The Durban Conference of Parties is over. There may be a signed document to show for the conference, however this document, laying the way for the Durban Platform, merely saved the negotiations. Potentially irreversible and catastrophic climate change is still a possible, Earth-shattering reality.
Firstly, the legal implications are woolly and subject to interpretation – instead of being ‘legally binding’, it is to be ‘a protocol, another legal instrument or a legal outcome’. This hazy phrasing left even UN negotiator Tomasz Chruszczow unclear, telling reporters to ‘ask the lawyers’ as to what it meant. The problem with the Durban Platform is that even if a viable protocol is produced by 2015 (the latest it should be, according to the second commitment period), it will not be implemented until 2020. By the UN’s own admission, between now and 2020, there is a significant shortfall in the voluntary commitments required to prevent more than 2oC of global warming (to the tune of some six billion tonnes of CO2).
In addition, there is no agreement on either a long-term goal for 2050 emissions reduction, or a timeframe for emissions to peak. The International Energy Agency (IEA) recently reported that the window for action on climate change is still open, but closing fast, citing that if significant energy infrastructure changes are not made by 2017 (long before anything laid out by the Durban Platform is achieved), then we will already be locked in to a high carbon future – this gives the world five years to act. Is this long enough to change many governments’ view on climate change?
Not only do countries and regions which make early progress towards greater energy efficiency and effective deployment of alternative energy strengthen their competitive advantage, but those who muddle along and delay the transformation will find their competitive position eroded.
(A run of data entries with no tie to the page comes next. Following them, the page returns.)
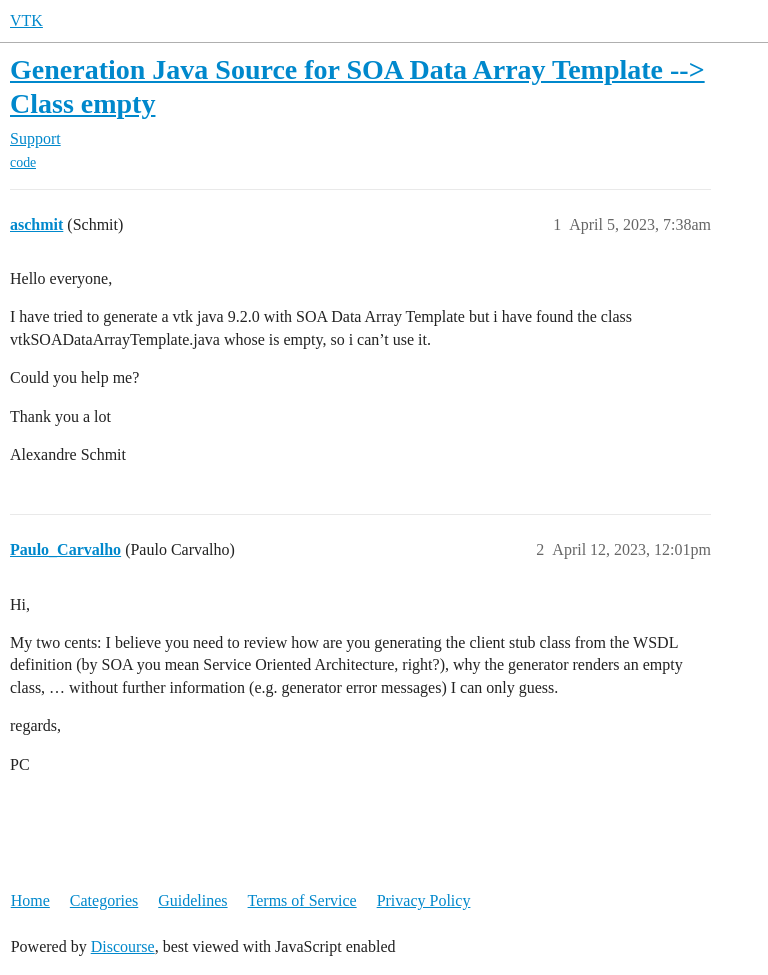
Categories (104, 900)
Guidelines (192, 900)
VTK (26, 20)
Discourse (123, 946)
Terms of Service (302, 900)
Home (30, 900)
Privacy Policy (424, 900)
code (23, 162)
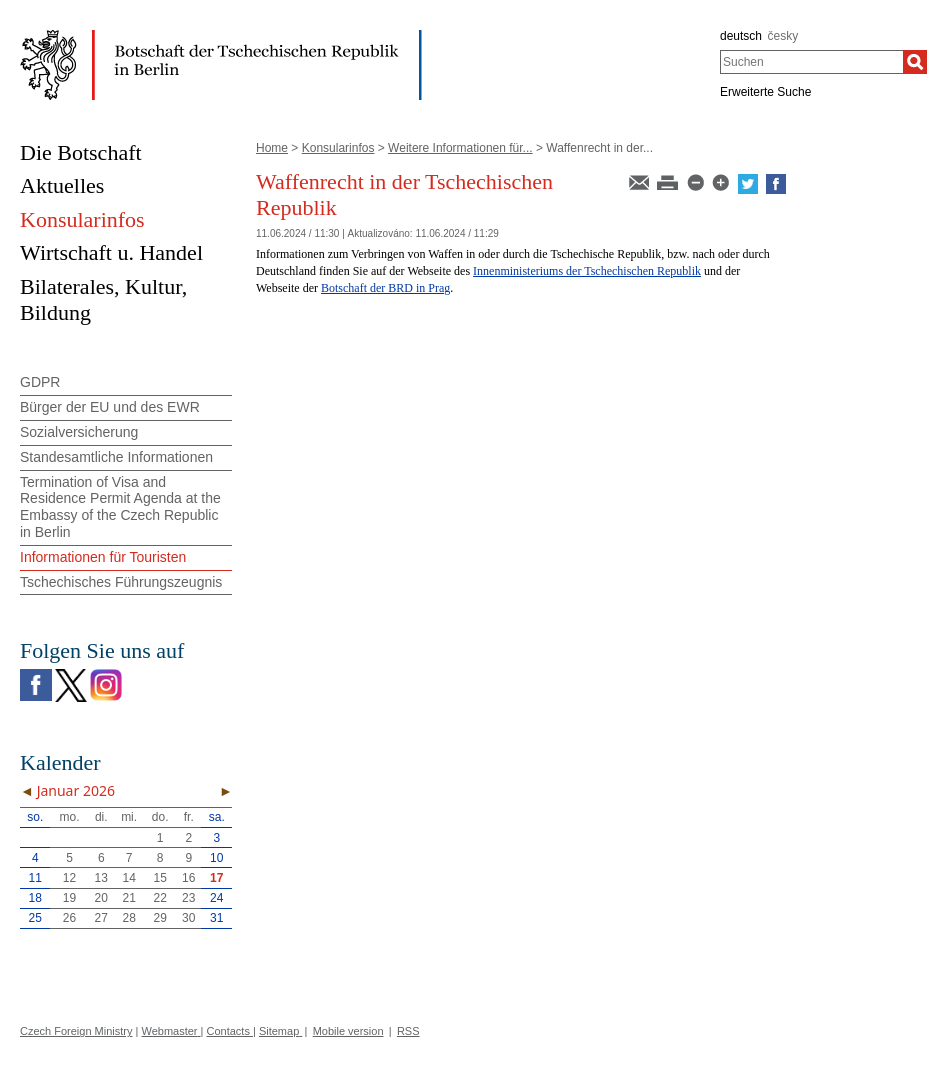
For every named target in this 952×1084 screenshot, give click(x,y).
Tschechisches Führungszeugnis (121, 582)
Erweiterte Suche (765, 92)
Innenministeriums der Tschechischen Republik (587, 271)
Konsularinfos (338, 148)
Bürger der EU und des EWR (110, 407)
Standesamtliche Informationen (116, 457)
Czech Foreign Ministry (76, 1031)
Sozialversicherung (79, 432)
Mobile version (348, 1031)
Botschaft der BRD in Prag (385, 288)
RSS (408, 1031)
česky (783, 36)
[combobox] (811, 62)
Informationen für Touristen (103, 557)
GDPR (40, 382)
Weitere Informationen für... (460, 148)
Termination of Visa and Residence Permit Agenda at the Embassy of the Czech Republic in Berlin (120, 507)
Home (272, 148)
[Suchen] (915, 62)
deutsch (741, 36)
Delayed action could lead to a 4-6oC global temperature increase, which would “condemn most of Africa and the small island states to climate catastrophe.” stated the Chair of Friends of the Earth International, Nnimmo Bassey. Similarly, Greenpeace places the blame for the failure on the governments, especially the US, for heeding the polluters and pushing for a get-out clause, which would spell disaster for those most in need of firm action.
There are two overarching holes in the Durban Platform: it does not have the legal clarity required to provide assurance that countries are serious about making significant change, or give specific, binding targets or even state a goal, further than keeping the world below a 2oC temperature increase. Even if it does manage to arrive at a positive outcome in 2015, it will be, according to research by the IEA too late to prevent an increase above 2oC. This sentiment is highlighted by Asad Rehman of Friends of the Earth, stating that the conference was a case of ‘smoke and mirrors – we need more action and less talk’, exactly what the conference has not delivered. Therefore, however great it is that significant agreement has been reached, the agreement will not do what is required of it. What is required are the changes that can be made at home, as 80 per cent of energy savings in EU building stock are possible, using existing technologies, skilled know-how and smart financing. Clearly the result inDurban was better than expected, but more joined-up, objective thinking is necessary if we are to avoid the worse consequences of climate change.